Is there an order-preserving Environment quark?

A type is an interface. You probably meant to quote the “program to interfaces, not implementations”".

I don’t know if GoF would really say that, but Guido van Rossum probably would (and Didier Rémy would even more certainly argue that). What you are saying here is that SC should prefer duck typing tests to nominal typing tests. I don’t know if GoF has a position on this.

In more appropriate CS/PL theory terms, duck typing is a structural type system as opposed to a nominative/nominal one.

Aside: I don’t think GoF talks about a duck typing equivalent in C++ teribly clearly (they drop the C++ template mention here and there to say that it can be used to avoid inheritance when implemnting this-or-that pattern), but Abrahams & Curtovoy have made a more clear point about that in their Template Metaprogramming book. But this is essentially type erasure in C++, a concept that GoF never actually got to making explicit. (And type erasure is only really a pattern if you want to embrace the GoF book criticism that it mostly proposes “manually expanded macros” that could mostly be addressed by better language features.)

After Python added its optional static type checker, they have struggled with the same problem, i.e. conflicting notions of type. Their solution (PEP544) was to invent a notion of “protocol” that duplicates duck typing at the static type checker level. (“Protocol” is what other statically typed languages would call interface, but protocols can be “slapped on top” without the base class having any idea about them.) But as it turns out, they wanted the “cool new thing” at runtime too in some cases:

@runtime_checkable decorator and narrowing types by isinstance()
The default semantics is that isinstance() and issubclass() fail for protocol types.
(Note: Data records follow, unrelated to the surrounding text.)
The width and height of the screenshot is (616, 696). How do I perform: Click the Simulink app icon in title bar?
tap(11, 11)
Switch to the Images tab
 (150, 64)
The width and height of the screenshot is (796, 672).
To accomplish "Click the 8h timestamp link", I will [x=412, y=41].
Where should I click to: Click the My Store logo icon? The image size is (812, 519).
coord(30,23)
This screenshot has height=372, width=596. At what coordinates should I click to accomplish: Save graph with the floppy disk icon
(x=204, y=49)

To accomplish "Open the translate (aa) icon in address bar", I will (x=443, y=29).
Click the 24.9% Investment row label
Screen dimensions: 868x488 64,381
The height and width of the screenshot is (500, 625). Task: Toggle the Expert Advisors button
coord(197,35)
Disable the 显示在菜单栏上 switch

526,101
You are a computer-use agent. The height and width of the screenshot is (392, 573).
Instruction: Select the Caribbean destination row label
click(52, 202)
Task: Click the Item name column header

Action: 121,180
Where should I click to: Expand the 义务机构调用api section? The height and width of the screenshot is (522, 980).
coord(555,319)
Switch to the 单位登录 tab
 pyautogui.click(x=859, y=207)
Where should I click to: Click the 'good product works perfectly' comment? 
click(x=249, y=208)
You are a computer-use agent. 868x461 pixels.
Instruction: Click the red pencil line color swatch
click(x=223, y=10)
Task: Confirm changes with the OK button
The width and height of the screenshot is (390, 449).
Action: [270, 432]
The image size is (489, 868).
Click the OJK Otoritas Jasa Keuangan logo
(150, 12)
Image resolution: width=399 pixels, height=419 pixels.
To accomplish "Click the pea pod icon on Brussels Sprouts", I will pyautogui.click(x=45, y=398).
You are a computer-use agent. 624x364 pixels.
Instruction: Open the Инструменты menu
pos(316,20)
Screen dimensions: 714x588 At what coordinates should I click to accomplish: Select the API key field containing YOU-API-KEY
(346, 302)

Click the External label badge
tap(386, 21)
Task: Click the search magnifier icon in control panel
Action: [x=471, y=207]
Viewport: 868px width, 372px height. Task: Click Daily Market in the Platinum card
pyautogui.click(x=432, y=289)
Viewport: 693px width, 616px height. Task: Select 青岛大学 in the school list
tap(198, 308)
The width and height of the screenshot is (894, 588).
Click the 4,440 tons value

This is in the spirit of duck typing – protocols basically would be used to model duck typing statically, not explicitly at runtime.
However, it should be possible for protocol types to implement custom instance and class checks when this makes sense, […] The most type checkers can do is to treat isinstance(obj, Iterator) roughly as a simpler way to write hasattr(x, ‘iter’) and hasattr(x, ‘next’). […]

The last bit could be a minimalistic way to do interfaces/protocols in SC too, sans a static typechecker, i.e. just check an array of methods exists.

~suppotsProtocol = { |obj, protoc| protoc.every {|m| obj.respondsTo(m)} };
~protocolMinimalDict = [ \put, \putAll, \at ]; // maybe some more
~suppotsProtocol.(Dictionary.new, ~protocolMinimalDict)

There’s of course not much functionality in this, but if it were “made official” it might dissuade the use of isKindOf when not strictly necessary. It would be a lot more work to decide a good set of protocols though, as the current lack of such a notion in SC entails that everything that’s implemented is the class’ protocol… (which does get us to the 1st quote in this post on interfaces vs implementations.)